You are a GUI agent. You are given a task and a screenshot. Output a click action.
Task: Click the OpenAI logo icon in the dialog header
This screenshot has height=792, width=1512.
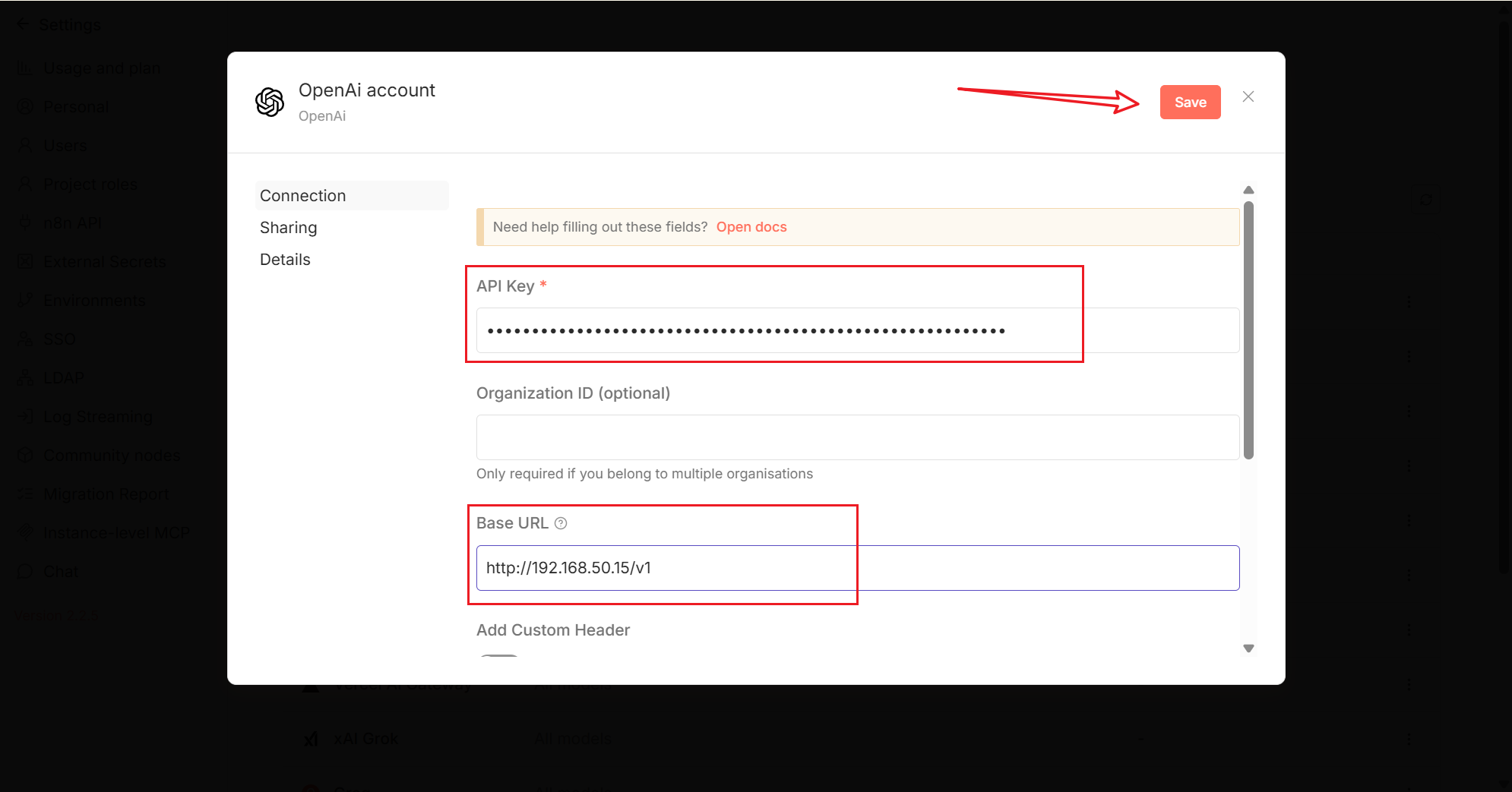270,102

· · · · ·

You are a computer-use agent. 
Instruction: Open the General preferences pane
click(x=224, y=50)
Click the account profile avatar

· · · · ·

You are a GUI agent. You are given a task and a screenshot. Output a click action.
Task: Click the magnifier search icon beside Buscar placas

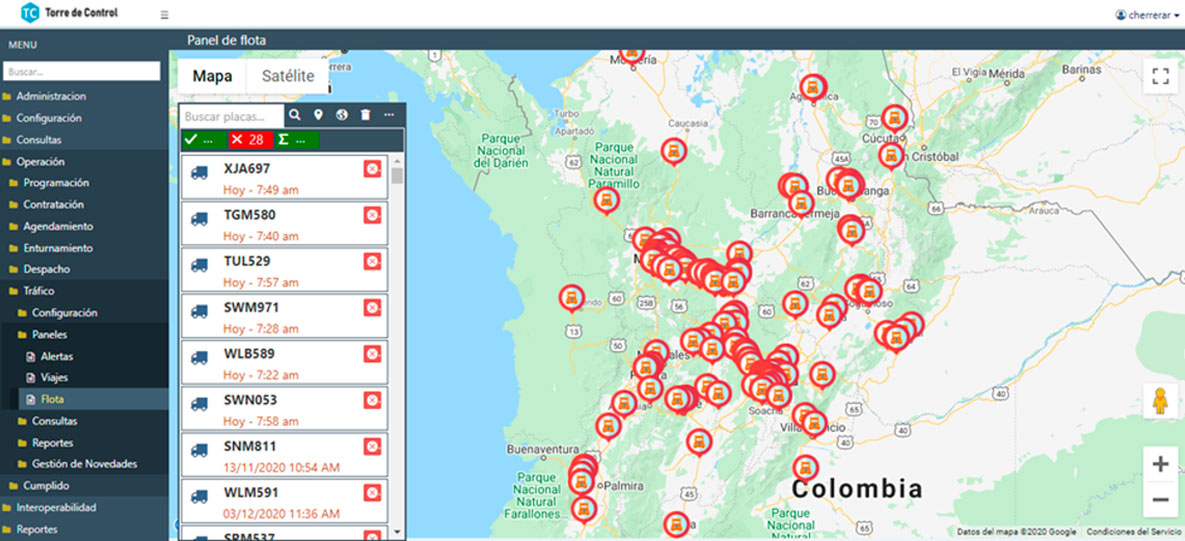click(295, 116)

· · · · ·

#### To do
In the listing above, locate the line containing "Instruction: Open the" and the line containing "Click the account profile avatar". Transcribe those two lines and everything between them, exactly as written.

#### Response to this task
Instruction: Open the General preferences pane
click(x=224, y=50)
Click the account profile avatar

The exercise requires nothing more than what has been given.